Lymphatic tissue consists mainly of lymphocytes in a mesh-like framework of connective tissue. Recall that most lymphocytes are produced from stem cells in the red bone marrow, then migrate to the lymph nodes and nodules, to the spleen, and to the thymus. In these structures, lymphocytes become activated and proliferate in response to infection (this is a function of all lymphatic tissue). The thymus has stem cells that produce a significant portion of the T lymphocytes


Lymph nodes and nodules are masses of lymphatic tissue. Nodes and nodules differ with respect to size and location. Nodes are usually larger, 10 to 20 mm in length, and are encapsulated; nodules range from a fraction of a millimeter to several millimeters in length and do not have capsules. Lymph nodes are found in groups along the pathways of lymph vessels, and lymph flows through these nodes on its way to the subclavian veins.


The spleen is located in the upper left quadrant of the abdominal cavity, just below the diaphragm, behind the stomach. The lower rib cage protects the spleen from physical trauma. In the fetus, the spleen produces red blood cells, a function assumed by the red bone marrow after birth. After birth the spleen is very much like a large lymph node, except that its functions affect the blood that flows through it rather than lymph.


Innate immunity has several aspects: anatomic and physiological barriers, phagocytic and other defensive cells, and chemical secretions and reactions, including inflammation. These are not separate and distinct; rather there is a great deal of overlap among them, as you will see. The innate immune responses are always the same, and their degree of efficiency does not increase with repeated exposure.

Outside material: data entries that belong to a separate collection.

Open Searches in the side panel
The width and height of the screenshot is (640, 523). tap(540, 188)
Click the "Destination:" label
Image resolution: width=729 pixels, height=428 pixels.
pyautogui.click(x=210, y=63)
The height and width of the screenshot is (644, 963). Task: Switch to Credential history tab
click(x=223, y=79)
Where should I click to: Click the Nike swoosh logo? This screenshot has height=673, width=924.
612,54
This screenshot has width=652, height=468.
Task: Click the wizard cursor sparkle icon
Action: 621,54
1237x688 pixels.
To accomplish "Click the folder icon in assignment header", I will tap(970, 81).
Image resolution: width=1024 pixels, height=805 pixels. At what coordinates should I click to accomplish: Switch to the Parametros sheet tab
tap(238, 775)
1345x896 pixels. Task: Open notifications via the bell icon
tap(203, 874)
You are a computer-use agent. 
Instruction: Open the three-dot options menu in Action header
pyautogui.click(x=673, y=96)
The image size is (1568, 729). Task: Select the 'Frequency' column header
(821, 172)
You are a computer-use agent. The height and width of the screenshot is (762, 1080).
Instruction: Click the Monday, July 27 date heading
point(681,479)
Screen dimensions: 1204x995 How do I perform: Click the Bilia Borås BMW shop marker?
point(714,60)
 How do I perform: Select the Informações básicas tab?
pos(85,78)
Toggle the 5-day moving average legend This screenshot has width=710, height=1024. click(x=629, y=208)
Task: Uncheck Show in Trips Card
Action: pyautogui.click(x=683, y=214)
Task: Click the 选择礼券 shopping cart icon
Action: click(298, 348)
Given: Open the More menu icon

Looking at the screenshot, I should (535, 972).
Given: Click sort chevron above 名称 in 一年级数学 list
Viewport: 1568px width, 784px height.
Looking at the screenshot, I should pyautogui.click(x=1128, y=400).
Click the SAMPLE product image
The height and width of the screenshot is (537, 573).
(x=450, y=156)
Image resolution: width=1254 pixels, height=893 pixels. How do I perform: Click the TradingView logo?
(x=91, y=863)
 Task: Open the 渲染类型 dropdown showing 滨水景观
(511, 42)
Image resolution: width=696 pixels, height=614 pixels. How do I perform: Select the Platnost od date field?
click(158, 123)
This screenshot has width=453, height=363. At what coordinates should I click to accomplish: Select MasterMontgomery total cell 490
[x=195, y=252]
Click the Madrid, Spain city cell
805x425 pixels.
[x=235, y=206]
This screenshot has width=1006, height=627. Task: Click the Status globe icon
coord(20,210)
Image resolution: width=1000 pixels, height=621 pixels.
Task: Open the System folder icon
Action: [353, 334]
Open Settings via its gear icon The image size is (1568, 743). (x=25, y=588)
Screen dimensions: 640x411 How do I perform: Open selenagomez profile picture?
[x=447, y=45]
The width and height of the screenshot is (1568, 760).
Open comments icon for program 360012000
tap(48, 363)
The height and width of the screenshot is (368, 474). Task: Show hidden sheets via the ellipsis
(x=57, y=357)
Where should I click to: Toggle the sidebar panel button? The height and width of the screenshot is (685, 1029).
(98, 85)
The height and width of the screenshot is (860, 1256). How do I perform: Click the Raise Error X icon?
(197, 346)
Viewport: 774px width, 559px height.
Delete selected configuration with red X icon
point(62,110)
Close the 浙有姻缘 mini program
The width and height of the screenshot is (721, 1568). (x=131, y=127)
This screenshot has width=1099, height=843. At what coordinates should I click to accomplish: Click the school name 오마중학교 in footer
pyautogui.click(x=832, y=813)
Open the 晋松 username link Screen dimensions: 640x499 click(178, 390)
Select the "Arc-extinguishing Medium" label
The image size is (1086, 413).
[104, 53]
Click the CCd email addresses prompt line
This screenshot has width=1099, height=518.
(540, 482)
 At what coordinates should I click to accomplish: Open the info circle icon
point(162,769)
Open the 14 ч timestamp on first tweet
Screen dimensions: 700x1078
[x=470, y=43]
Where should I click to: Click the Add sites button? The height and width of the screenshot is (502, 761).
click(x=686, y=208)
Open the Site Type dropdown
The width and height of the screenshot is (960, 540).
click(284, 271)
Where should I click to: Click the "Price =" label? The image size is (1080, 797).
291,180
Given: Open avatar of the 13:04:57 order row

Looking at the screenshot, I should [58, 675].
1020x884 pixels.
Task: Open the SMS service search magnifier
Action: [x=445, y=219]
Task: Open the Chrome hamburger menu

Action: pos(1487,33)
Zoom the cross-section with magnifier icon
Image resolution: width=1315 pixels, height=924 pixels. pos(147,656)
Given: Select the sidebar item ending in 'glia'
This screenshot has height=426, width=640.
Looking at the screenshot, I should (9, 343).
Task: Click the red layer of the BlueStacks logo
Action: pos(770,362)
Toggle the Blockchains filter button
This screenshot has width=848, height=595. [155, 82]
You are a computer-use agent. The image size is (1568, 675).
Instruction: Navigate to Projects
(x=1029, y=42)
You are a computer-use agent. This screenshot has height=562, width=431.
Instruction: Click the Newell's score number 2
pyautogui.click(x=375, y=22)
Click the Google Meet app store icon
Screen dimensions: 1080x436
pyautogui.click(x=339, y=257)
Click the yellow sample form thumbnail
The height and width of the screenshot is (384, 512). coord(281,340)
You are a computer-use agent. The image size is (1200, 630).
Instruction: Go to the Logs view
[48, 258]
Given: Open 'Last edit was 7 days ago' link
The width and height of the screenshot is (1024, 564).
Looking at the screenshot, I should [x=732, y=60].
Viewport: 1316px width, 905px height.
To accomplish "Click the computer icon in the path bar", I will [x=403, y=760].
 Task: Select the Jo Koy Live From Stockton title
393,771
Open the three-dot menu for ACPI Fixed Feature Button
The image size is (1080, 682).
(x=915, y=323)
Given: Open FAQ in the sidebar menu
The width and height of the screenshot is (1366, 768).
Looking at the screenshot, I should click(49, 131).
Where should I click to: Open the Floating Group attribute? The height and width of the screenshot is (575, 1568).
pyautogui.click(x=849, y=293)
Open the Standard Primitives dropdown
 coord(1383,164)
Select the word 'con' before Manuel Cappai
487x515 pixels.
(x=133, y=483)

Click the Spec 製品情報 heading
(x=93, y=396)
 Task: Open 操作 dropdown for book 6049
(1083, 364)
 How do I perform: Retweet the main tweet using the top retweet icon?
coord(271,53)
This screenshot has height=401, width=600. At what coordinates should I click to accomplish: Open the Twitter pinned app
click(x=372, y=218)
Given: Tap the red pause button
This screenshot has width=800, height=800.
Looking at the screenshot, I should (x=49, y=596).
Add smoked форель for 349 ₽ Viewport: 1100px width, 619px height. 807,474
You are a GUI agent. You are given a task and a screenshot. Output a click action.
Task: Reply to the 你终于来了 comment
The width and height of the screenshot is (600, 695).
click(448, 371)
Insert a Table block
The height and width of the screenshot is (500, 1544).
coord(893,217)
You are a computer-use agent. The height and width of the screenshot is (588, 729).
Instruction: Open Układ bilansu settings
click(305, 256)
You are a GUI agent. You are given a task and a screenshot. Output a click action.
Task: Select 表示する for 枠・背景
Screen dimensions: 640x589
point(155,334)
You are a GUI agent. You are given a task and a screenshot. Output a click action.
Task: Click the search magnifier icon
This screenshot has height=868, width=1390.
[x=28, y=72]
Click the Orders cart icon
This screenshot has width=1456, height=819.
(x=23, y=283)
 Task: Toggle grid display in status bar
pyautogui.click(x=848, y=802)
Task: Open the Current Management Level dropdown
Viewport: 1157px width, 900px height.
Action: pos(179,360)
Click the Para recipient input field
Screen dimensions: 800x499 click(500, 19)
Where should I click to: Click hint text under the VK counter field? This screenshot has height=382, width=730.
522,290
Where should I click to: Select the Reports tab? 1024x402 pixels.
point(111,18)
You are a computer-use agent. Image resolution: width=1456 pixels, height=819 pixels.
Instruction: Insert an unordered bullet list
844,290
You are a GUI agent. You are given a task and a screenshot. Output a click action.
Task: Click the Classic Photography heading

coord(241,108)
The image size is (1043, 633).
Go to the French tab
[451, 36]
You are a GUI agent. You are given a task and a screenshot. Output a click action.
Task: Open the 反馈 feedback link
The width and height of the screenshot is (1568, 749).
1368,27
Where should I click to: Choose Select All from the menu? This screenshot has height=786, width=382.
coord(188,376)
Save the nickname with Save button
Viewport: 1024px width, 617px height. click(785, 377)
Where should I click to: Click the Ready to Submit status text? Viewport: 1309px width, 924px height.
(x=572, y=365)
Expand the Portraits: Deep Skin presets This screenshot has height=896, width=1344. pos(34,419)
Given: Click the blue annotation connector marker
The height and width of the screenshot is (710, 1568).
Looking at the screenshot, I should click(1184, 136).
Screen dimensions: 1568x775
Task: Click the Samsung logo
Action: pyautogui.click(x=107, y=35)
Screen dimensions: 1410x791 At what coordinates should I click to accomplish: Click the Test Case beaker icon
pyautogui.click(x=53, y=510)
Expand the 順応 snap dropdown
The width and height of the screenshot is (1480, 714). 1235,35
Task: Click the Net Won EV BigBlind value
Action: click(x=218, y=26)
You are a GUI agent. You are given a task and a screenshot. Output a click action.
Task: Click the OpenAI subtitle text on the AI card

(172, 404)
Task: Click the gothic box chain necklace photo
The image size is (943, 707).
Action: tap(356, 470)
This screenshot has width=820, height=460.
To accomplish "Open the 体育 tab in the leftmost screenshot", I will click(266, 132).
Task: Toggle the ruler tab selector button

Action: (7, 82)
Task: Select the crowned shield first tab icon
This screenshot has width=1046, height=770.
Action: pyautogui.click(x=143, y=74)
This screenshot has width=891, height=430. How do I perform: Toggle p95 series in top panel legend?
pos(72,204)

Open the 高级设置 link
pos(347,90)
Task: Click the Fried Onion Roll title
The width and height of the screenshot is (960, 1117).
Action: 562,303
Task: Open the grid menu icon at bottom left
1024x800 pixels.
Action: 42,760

The stratum conium of the epidermis of the skin is non-living, and when unbroken is an excellent barrier to pathogens of all kinds. The fatty acids in sebum help limit the growth of bacteria on the skin. The living cells of the epidermis produce defensing, which are antimicrobial chemicals. The mucous membranes of the respiratory, digestive, urinary, and reproductive tracts are living tissue, yet still a good barrier.

Defensive Cells

Macrophages, both fixed and wandering, have receptors for the pathogens humans are likely to encounter (this probably reflects millions of years of coexistence) and are very efficient phagocytes. Other cells capable of phagocytosis of pathogens or other foreign antigens are the neutrophils and, to a lesser extent, the eosinophil’s. Phagocytic cells use intracellular enzymes and chemicals such as hydrogen peroxide (H2O2) to destroy ingested pathogens.

Chemical Defenses

Chemicals that help the body resist infection include the interferon’s, complement, and the chemicals involved in inflammation. The interferon’s (alpha-, beta-, and gamma-interferon’s) are proteins produced by cells infected with viruses and by T cells. Viruses must be inside a living cell to reproduce, and although interferon cannot prevent the entry of viruses into cells, it does block their reproduction. When viral reproduction is blocked, the viruses cannot infect new cells and cause disease.


The preceding discussions of immunity will give you a small idea of the complexity of the body’s defense system. However, there is still much more to be learned, especially about the effects of the nervous system and endocrine system on immunity. For example, it is known that people under great stress have immune systems that may not function as they did when stress was absent. At present, much research is being done in this field. The goal is not to eliminate all disease, for that would not be possible. Rather, the aim is to enable people to live healthier lives by preventing certain diseases.